Alacahan`ı toprağindan adam fışkıran köy olarak tanımlıyor. Doğrudur, belkide Türkiye`de eşine rastlanmıyacak kadar eğitime önem verir Alacahan halkı. Örneğin, tarihinde üç Millet Vekili`ni Ankara`ya göndermiş. Bir bakan, birçok müsteşar, onlarca profösör seviyesinde bilim adamı, avukat, doktor ve üst düzey bürokrat yetiştirmiştir Alacahan`ın anaları ve babaları.
İhsan kitabında yalnız ileri gelen erkekleri değil, köyün otoritesi olmuş birçok kadınıda yazmış. Örneğin köyün ebesi, ahşcısı veya genç kızların örnek aldığı kadınlarıda anlatmış. Köyün aşığı Aşık Memiş`in düğünlerde söylediği yanık türküleri, zurnacı Abuzer`in yanık makamları ile gelini ve anasını nasıl ağlattıklarını anlatmış.

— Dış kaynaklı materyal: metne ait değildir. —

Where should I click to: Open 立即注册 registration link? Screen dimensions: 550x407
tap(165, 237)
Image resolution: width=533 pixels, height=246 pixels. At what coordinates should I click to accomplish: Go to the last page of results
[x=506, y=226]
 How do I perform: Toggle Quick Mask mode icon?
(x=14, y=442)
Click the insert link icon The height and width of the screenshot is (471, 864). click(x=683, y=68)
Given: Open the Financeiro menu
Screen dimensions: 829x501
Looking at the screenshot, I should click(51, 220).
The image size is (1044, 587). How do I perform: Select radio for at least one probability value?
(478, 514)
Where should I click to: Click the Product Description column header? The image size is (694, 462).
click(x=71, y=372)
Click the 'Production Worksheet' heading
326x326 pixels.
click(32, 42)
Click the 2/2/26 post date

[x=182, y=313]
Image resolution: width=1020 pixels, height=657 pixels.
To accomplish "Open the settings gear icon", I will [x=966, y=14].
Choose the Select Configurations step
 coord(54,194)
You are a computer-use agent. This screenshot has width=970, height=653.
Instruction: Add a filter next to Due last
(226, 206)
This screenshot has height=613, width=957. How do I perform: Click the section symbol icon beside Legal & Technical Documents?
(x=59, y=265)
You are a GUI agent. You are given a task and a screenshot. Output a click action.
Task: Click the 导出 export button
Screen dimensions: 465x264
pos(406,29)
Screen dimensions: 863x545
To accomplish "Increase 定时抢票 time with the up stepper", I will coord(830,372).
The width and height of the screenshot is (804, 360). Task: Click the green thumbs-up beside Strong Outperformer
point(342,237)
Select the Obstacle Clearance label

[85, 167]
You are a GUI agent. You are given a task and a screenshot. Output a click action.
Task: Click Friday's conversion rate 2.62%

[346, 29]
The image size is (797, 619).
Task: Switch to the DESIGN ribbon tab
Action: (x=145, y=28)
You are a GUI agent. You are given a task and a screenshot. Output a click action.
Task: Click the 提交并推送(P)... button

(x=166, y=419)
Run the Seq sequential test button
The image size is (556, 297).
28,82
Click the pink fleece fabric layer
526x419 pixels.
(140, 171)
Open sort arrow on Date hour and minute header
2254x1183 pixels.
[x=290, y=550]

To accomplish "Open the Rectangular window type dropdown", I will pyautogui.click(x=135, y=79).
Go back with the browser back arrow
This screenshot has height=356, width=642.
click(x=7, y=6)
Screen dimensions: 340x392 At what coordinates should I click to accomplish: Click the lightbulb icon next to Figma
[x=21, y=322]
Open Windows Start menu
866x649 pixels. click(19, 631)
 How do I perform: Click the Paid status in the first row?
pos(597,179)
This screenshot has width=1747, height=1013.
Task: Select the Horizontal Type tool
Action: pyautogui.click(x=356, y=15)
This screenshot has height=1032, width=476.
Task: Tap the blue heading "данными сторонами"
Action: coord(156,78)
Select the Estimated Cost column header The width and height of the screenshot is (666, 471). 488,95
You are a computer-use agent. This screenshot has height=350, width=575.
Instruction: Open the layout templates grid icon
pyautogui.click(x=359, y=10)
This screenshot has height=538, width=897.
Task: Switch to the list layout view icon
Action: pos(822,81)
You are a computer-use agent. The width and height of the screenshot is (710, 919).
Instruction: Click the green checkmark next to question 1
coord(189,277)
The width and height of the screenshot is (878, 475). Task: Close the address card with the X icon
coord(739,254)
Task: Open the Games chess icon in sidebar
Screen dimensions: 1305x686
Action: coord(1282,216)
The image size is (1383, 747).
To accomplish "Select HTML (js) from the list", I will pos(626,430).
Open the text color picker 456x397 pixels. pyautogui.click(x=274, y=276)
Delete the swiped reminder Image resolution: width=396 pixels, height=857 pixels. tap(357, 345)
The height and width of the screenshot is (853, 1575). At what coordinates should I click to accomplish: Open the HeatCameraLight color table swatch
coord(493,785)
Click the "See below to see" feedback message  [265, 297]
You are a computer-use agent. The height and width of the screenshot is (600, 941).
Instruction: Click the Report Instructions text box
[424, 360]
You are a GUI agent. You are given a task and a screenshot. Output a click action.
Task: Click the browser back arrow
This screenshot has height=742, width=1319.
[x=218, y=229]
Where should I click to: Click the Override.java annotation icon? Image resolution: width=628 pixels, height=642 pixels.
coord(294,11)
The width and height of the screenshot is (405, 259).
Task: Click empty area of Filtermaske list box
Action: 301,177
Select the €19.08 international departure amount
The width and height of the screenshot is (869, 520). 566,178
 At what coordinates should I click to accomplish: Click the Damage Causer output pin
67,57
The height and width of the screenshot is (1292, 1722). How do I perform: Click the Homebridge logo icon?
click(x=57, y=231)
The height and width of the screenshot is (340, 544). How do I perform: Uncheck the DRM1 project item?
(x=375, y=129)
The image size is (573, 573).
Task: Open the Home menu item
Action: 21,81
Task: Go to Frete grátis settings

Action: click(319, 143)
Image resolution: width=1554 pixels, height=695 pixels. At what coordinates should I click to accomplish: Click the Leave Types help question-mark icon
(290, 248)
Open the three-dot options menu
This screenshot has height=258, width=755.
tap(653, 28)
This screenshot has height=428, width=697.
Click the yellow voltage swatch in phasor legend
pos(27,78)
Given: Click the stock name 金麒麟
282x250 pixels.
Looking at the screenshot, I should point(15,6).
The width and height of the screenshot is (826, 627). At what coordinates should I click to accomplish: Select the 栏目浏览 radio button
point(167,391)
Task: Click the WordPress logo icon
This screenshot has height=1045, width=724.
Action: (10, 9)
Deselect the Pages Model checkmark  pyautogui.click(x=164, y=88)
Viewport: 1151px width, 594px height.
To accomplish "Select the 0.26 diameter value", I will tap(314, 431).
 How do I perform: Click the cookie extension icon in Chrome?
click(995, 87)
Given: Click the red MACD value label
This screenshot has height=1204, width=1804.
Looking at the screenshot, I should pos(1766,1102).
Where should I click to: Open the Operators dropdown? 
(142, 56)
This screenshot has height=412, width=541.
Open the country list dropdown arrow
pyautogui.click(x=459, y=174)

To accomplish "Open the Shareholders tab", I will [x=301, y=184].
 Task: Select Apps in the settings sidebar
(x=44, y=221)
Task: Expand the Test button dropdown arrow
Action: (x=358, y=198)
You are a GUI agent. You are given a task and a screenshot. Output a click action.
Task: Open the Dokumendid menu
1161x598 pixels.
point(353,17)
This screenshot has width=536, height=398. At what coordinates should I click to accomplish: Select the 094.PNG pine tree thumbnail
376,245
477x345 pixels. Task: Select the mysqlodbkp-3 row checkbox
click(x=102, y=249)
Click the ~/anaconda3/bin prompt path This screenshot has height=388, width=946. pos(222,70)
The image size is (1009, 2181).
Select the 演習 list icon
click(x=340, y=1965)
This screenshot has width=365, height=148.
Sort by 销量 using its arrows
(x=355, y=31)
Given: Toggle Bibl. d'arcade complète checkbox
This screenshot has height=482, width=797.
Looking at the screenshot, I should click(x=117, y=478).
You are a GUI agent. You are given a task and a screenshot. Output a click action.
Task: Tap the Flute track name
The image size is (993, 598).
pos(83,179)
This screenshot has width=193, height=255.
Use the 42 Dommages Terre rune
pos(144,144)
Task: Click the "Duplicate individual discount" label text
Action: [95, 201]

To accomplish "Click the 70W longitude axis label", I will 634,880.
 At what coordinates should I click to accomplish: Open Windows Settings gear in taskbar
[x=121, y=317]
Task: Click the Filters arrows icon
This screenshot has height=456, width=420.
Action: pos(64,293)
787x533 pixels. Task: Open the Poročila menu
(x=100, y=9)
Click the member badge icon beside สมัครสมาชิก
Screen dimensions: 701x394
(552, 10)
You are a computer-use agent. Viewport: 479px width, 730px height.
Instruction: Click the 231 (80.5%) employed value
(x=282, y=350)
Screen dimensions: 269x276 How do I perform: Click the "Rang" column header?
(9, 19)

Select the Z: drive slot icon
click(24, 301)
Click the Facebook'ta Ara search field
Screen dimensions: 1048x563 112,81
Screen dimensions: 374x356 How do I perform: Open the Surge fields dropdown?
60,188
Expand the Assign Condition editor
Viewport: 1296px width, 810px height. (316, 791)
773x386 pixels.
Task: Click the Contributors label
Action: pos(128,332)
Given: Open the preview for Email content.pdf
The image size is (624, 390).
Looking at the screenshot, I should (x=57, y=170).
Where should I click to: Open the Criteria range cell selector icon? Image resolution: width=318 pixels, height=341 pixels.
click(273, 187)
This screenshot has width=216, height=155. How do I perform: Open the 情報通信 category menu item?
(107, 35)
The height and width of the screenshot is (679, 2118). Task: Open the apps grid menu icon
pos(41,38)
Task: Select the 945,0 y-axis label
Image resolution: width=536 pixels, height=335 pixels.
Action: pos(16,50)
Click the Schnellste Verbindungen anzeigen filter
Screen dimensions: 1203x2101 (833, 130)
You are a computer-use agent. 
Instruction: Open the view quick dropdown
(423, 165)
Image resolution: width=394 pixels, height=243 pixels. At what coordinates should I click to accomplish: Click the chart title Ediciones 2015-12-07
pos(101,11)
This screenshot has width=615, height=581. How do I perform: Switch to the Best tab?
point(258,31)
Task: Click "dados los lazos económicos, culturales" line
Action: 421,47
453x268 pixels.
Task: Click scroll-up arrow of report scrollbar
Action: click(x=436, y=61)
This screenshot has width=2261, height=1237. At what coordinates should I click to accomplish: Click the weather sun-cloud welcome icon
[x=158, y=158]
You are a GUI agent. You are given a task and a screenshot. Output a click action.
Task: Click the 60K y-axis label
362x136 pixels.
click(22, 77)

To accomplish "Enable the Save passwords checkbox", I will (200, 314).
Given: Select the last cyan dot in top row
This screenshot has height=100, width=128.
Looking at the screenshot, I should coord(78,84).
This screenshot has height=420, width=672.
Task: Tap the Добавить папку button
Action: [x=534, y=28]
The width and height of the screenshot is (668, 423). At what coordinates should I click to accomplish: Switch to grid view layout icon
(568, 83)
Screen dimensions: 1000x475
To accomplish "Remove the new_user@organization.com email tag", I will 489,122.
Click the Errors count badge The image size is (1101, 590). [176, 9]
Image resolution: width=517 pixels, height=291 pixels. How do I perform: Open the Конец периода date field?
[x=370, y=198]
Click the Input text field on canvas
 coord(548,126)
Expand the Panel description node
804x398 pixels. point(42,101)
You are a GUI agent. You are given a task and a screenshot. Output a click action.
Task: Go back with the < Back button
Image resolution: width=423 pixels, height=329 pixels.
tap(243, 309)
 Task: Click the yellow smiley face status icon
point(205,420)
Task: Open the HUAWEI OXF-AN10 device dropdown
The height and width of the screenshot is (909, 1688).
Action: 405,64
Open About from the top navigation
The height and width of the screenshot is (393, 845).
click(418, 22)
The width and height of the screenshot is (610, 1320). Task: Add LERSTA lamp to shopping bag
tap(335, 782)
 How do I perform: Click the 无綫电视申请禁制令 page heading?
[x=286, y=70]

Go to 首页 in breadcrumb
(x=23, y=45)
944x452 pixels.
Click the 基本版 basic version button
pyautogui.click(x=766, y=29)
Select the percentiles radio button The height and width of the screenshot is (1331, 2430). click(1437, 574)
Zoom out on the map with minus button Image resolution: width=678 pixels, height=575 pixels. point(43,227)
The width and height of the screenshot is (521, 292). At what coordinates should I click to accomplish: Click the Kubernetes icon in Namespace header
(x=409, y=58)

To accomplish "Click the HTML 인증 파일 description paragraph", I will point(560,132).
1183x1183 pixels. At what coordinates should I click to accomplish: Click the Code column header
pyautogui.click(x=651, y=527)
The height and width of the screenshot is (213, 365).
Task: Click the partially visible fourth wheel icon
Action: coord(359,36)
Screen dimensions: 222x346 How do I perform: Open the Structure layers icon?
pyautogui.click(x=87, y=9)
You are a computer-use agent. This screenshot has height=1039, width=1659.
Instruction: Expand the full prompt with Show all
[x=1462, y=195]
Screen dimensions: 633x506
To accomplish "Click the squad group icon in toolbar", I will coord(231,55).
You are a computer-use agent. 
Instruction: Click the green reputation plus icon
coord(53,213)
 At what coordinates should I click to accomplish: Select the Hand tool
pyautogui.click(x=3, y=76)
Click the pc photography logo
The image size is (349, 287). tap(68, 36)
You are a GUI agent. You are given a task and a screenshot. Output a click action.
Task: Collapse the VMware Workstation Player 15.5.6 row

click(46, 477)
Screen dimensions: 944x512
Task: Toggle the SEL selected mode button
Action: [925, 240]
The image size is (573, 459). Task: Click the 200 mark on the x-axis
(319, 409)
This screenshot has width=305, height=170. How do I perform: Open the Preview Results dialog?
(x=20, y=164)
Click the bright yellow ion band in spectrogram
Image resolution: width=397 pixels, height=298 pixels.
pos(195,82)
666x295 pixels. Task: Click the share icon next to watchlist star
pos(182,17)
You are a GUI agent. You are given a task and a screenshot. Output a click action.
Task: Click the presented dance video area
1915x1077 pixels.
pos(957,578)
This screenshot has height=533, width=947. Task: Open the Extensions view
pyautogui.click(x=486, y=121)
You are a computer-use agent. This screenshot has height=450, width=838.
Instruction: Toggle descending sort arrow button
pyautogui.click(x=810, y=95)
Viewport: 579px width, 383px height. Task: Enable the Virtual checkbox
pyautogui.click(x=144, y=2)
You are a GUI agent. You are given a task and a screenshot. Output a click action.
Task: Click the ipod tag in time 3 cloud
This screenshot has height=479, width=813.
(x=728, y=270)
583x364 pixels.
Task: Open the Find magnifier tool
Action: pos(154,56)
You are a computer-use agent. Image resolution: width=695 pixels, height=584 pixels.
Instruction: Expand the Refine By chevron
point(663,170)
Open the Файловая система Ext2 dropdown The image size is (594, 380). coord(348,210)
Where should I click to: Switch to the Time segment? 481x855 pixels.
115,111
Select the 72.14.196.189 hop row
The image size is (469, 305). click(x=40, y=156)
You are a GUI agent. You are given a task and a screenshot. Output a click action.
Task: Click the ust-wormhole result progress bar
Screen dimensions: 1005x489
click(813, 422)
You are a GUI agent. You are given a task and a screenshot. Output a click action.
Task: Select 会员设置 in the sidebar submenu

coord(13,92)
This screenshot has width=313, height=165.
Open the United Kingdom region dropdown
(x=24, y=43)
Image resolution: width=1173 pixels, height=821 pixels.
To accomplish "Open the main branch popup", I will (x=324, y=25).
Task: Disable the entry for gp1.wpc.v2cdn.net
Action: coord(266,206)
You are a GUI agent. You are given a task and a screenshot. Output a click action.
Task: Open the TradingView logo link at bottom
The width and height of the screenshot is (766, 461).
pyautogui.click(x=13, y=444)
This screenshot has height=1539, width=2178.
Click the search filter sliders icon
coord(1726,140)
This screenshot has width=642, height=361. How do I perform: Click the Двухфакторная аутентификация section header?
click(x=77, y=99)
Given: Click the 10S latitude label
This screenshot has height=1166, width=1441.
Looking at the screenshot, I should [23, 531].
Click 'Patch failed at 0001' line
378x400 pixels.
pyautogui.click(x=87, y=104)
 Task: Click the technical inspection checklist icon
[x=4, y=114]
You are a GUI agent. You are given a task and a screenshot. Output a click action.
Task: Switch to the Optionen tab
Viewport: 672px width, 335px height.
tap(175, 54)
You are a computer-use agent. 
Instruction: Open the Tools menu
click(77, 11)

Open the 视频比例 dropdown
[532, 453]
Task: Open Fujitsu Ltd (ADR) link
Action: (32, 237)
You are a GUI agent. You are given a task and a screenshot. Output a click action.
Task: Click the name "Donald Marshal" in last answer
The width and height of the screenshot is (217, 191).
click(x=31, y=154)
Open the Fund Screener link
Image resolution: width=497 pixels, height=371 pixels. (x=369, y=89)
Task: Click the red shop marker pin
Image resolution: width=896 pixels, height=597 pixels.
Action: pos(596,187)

Alacahanlıların çok hazır cevap olduğunu anlatmış ve bir örnekde vermiş. Birgün Kangal ilçesine bir kaymakam atanır. Kaymakam beraberine jandarma komutanını da alarak, köyleri gezmeye çıkar. Alacahan`a geldiklerinde ne görsünler, bir vatandaş kucağında bir „eşşek sıpası“ ile yürümektedir. Kaymakam vatandaşa şaka yapmak ister. Komutan uyarır, alacahanlılar hazır cevaptır dikkatli konuş. Kaymakam, hemşerim kucağindaki yavrun ile nereye böyle demiş. Alacahanlı hiç altda kalırmı ve şöyle cevap verir:
„Sıpayı mektebe yazdırmaya gidiyorum, efendi, okusun da ya kaymakam, yada başçavuş olsun“ demiş“.
Değerli okurlarım, bugün sizlere kendi köyümden çıkan bir yazarın kitabından bazı alıntılar yaptım. Alacahanlı eskiden nasıl yaşıyordu, borç verirken senet isteniyormuydu, gelin cehizi nasıl yazılır veya cenazeler nasıl defnedilirdi, işte hepisini bu kitabda okuyacaksınız.
Aslında isteyerek yazmıyorum, sevgili İhsan kitabında banada bir bölüm ayırmış ve beni şöyle tarif etmiş: Oraya gidip“oralı“ olmayı başarms „öteki“ olmamış, buraya gelip „buralı“ olmayı buraya „yabancı“ kalmayarak ispatlamış.
Alacahan eski İpek Yolu, yani Sivas Malatya karayolu üzerinde Sivas`ın en eski kasabalarından birisidir. Adını tahminen 1150- 1180 seneleri arasında Selçuklular tarafından siyah beyaz taşlar ile inşa edilmış, etrafı surlarla çevrili Kervan Saray`dan almaktadır.
Sevgili İhsan`a Twitter @ihsanGENC58 veya Facebook ihsan.genc77 ulaşabilirsiniz.
Her yazılan kitab güzeldir, yeterki okumak için zaman ayıralım.